Thiggle's categorization API is a simple API that uses LLMs to categorize anything based on a prompt. It always returns structured JSON, and only returns the categories that you provide. Some example use cases include:

Categorization Quickstart

Thiggle ships with clients in Python, Go, and TypeScript, but it's also easy to use with cURL. You can get your API key from the dashboard (opens in a new tab).
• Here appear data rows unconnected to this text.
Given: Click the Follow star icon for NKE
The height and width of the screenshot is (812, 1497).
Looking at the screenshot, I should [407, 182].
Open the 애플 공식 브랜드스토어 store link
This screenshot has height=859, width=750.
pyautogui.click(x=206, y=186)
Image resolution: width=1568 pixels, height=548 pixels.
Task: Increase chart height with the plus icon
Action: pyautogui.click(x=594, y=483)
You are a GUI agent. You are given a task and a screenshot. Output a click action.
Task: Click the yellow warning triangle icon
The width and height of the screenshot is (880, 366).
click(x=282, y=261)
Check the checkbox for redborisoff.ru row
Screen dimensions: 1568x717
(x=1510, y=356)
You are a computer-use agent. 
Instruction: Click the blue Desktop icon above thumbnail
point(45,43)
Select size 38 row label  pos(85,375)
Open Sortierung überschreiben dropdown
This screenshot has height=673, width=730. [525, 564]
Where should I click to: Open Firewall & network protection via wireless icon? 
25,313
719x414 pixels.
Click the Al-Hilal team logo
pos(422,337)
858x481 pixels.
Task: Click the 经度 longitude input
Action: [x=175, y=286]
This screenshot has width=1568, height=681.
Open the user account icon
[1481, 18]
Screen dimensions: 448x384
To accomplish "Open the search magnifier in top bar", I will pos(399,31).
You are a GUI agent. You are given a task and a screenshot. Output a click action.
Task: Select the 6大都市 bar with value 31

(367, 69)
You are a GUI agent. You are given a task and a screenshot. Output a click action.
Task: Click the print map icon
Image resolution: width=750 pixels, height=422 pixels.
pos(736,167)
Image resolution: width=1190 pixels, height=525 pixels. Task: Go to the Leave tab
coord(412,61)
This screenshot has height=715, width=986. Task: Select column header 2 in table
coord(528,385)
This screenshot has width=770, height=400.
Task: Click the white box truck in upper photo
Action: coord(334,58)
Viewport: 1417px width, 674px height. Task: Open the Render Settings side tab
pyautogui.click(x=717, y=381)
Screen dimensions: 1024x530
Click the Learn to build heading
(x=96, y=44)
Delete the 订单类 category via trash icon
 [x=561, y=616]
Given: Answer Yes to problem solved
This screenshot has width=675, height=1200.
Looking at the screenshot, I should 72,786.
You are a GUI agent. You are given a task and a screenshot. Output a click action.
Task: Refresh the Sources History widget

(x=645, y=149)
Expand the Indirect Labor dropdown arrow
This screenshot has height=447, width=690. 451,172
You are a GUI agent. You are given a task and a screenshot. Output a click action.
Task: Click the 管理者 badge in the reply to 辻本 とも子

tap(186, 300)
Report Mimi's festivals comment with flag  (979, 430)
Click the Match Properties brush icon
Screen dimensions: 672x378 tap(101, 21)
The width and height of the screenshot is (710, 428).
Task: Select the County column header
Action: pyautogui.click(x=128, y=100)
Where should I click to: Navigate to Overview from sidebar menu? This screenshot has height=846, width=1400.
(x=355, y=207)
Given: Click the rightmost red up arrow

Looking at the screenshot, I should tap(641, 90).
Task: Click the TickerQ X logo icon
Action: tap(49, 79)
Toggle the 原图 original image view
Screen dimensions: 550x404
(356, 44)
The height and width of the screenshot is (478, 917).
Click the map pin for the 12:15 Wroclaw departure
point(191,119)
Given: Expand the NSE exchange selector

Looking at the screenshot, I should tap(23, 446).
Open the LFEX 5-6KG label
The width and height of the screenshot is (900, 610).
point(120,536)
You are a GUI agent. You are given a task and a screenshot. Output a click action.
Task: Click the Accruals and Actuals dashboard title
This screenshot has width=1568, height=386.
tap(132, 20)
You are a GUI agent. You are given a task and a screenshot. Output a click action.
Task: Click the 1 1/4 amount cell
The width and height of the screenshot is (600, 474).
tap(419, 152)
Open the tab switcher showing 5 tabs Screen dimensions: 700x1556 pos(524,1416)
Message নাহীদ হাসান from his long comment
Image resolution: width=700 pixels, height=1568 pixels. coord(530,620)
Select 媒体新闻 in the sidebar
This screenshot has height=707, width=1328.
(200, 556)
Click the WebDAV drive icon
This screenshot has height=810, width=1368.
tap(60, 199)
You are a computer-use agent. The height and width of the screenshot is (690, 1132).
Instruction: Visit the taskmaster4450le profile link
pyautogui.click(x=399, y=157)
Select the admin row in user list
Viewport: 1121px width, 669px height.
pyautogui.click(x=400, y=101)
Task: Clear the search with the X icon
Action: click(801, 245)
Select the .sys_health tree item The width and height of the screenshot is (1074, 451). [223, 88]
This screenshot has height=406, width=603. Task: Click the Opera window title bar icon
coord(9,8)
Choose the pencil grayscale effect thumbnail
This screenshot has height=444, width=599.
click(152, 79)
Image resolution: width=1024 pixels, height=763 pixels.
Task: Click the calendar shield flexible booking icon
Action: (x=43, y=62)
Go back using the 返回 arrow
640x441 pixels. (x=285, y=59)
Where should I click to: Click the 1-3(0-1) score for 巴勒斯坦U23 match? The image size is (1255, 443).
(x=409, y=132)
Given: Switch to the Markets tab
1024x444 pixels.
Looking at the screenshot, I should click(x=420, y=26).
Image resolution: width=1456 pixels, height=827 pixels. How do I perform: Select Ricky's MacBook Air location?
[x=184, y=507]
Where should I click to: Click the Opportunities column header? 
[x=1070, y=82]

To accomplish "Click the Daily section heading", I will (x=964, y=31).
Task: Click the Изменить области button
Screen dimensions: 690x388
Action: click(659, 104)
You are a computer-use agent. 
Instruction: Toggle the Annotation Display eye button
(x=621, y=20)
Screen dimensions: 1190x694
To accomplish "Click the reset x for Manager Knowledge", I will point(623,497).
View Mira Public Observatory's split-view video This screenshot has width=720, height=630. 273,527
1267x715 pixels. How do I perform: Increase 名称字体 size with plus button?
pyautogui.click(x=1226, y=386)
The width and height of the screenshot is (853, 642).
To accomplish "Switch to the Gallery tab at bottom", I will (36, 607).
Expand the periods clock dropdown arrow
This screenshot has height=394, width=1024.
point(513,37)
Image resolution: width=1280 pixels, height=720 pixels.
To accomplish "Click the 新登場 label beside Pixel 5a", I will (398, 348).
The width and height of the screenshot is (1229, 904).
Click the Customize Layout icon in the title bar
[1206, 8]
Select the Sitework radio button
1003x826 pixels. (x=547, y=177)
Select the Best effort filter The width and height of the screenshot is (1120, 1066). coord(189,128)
curl -X POST "https://api.thiggle.com/v1/categorize" \
   -H "Content-Type: application/json" \
   -H "Authorization: Bearer $THIGGLE_API_KEY" \
   -d '{
       "prompt": "What animal barks?",
       "categories": ["Dog", "Cat", "Bird", "Fish"]
   }'

Examples

AI Agents

Use the categorization API to choose the relevant tools to complete the task. Use this as a reliable building block for higher-order AI agents. Never worry about the API returning extraneous text or unknown categories that break your agent.

{
  "prompt": "What tools do I need to complete the following task? Task: find the best restaurant in San Francisco. Tools:",
  "categories": [
    "google-maps-api",
    "python-repl",
    "calculator",
    "yelp-api",
    "ffmpeg"
  ]
}
{
  "choices": ["google-maps-api", "yelp-api"]
}
Multiple-Choice Questions

Answer multiple-choice questions. For questions with more than one correct answer, use the allow_multiple_classes flag.

{
  "prompt": "What animals have four legs?",
  "categories": ["cat", "dog", "bird", "fish", "elephant", "snake"],
  "allow_multiple_classes": true
}
{
  "choices": ["cat", "dog", "elephant"]
}
Labeling Training Data

You can use the categorization API to label text for training data. For example, you could use it to label text for a text classifier. This example bins text into different buckets: ['finance', 'sports', 'politics', 'science', 'technology', 'entertainment', 'health', 'other'].

{
  "prompt": "What category does this text belong to? Text: The Dow Jones Industrial Average fell 200 points on Monday.",
  "categories": [
    "finance",
    "sports",
    "politics",
    "science",
    "technology",
    "entertainment",
    "health",
    "other"
  ]
}
{
  "choices": ["finance"]
}
Sentiment Analysis

Classify any text into sentiment classes.

{
  "prompt": "Is this a positive or negative review of Star Wars?
		The more one sees the main characters, the less appealing they become.
		Luke Skywalker is a whiner, Han Solo a sarcastic clod, Princess Leia a nag, and C-3PO just a drone.",
  "categories": ["positive", "negative"]
}
{
  "choices": ["negative"]
}

Use any sentiment categories you like. For example, you could use ["positive", "neutral", "negative"] or ["positive", "negative", "very positive", "very negative"]. Or even ["happy", "sad", "angry", "surprised", "disgusted", "fearful"].